Many of our most beautiful flowering trees begin blooming in early winter, then lose their leaves and put on a final show of spectacular blossoms when all the leaves have fallen. The Hong Kong Orchid (Bauhinia), Trumpet Tree (Tabebuia), Silk Cotton Tree (Kapok), Golden Rain (Cassia), Jacaranda and Royal Poinciana are among our most exotic trees that drop their leaves, but the reward of long lived tropical blooms is well worth the brief leafless period.
Since we don’t often experience the dramatic temperature changes between seasons that we were familiar with in more northern climates, you might wonder what triggers dormancy in Florida plants. Most of our plants respond to the changing length of daylight hours, or the photoperiod, rather than a drastic change in temperatures. As the days shorten in November and December, plants respond by changing color or dropping leaves; even turfgrass growth slows in response to shorter days. Many of our landscape plants slow their growth in response to the shorter daylight hours as well; “annual” flowering plants in my mixed containers will shed many of their leaves and reduce blooming but are now filling out again in response to the longer days.

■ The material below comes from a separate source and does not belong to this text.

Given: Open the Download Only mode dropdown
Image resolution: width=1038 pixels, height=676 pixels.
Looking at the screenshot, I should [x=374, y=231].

Bulbs are among the most familiar dormant plants that emerge in spring. Florida’s climate is well suited for a variety of tropical and subtropical bulbs, including Agapanthus, Amaryllis, Crinum Lilies, Crocosmia and Hurricane, Rain and Spider Lilies. Unlike bulbs such as daffodils and tulips that are planted in northern climates for spring blooms, these bulbs do not need to be pre-chilled. Bulbs can be divided or planted in fall, and you can also give bulbs a head start by planting them in pots in early spring and transplanting them to your garden beds after blooming.
The University of Florida has excellent detailed information on growing bulbs in Florida: https://ufdc.ufl.edu/R00002886/ 00001 and https://gardeningsolutions.ifas. ufl.edu/plants/ornamentals/bulbs-for-florida.html
Gardening in Southwest Florida is a fascinating hobby that offers surprises and new discoveries for even seasoned gardeners! Our abundant sunshine and warmth provide a wonderful tonic for the soul, and the best news is that these ideal growing conditions are not limited to spring and summer as in northern areas. We are fortunate to have a wide variety of plants that ensure that something is always blooming in our landscape, and an excellent resource in the University of Florida to guide us as we explore the wonders of our subtropical climate!
Cathy Dunn is a Lee County Master Gardener Volunteer and Garden Club of Cape Coral member.